MODEL_CLS = "distilroberta-base"

# --- 1. Load the CLIMATE-FEVER dataset ---
print("--- Loading CLIMATE-FEVER Dataset ---")
raw_datasets_cls = load_dataset("climate_fever")

# FIX: Check the split names. The correct split name is likely 'claim' or 'default'.
# We use the name 'claim' based on dataset documentation examples.
if "claim" in raw_datasets_cls:
    data_split_name = "claim"
else:
    # If the exact split is unknown, we default to the first one found (usually 'train' or 'default')
    data_split_name = list(raw_datasets_cls.keys())[0]

print(f"Using dataset split: {data_split_name}")
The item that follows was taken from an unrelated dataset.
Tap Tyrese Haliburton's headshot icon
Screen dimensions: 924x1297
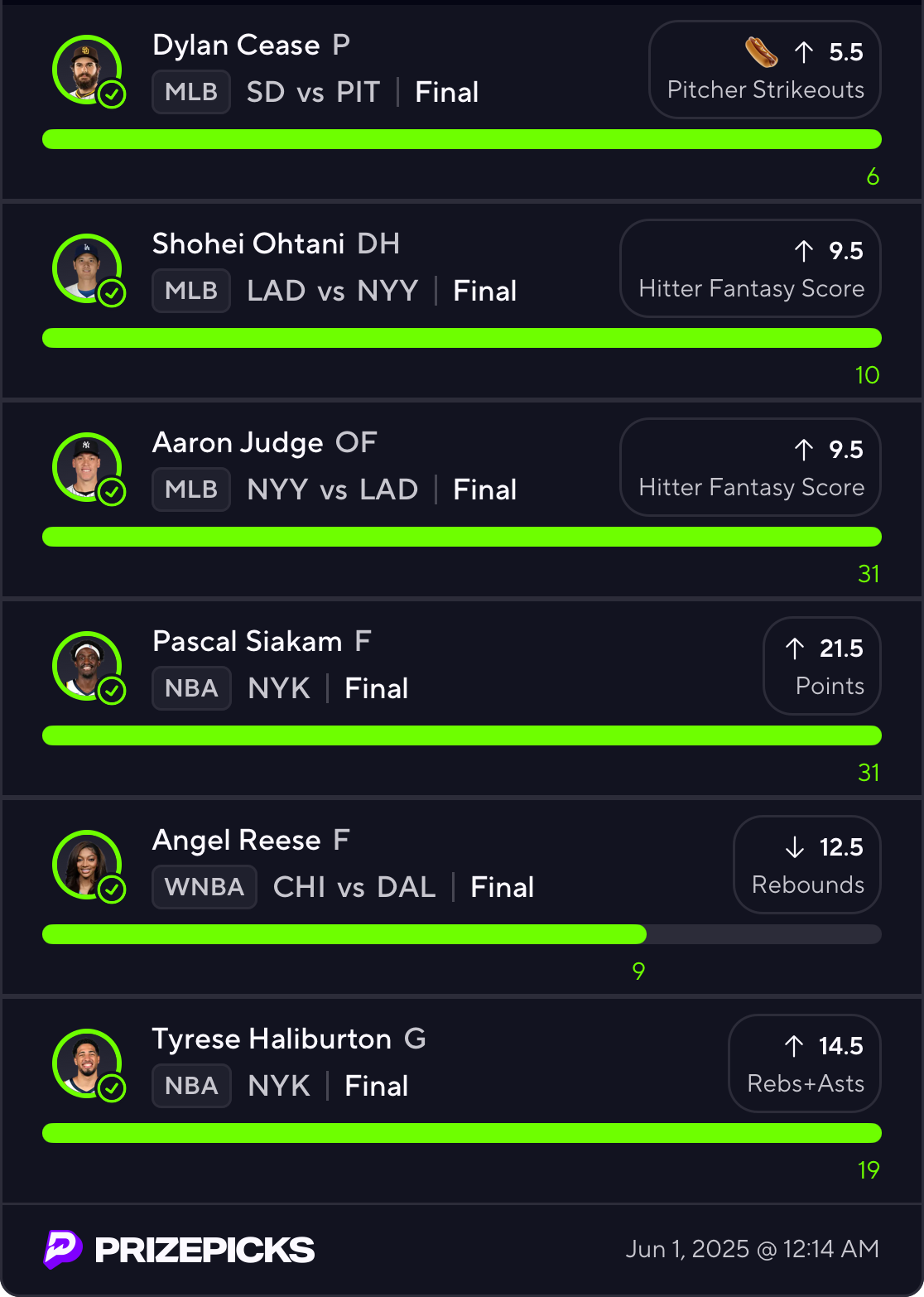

# --- 2. Filter and Map to Binary Labels ---
def map_to_binary_fever(example):
    label = example['claim_label']

    # Mapping 1=REFUTES (Misinfo) to 1, 0=SUPPORTS (Factual) to 0
    if label == 1:
        example['labels'] = 1
    elif label == 0:
        example['labels'] = 0
    else:
        example['labels'] = -1 # Ignore NOT_ENOUGH_INFO

    return example

# Apply re-mapping and filter out ignored samples
full_claims_dataset = raw_datasets_cls[data_split_name].map(map_to_binary_fever)
full_claims_dataset = full_claims_dataset.filter(lambda x: x['labels'] != -1)
full_claims_dataset = full_claims_dataset.remove_columns(['claim_label', 'claim_id', 'evidences'])
full_claims_dataset = full_claims_dataset.rename_column('claim', 'text')


# --- 3. Split, Tokenize, and Sample ---
# Convert to Pandas for train/test splitting
df_full = full_claims_dataset.to_pandas()
df_train, df_test = train_test_split(df_full, test_size=0.2, random_state=42)

tokenized_train_cls = Dataset.from_pandas(df_train, preserve_index=False)
tokenized_test_cls = Dataset.from_pandas(df_test, preserve_index=False)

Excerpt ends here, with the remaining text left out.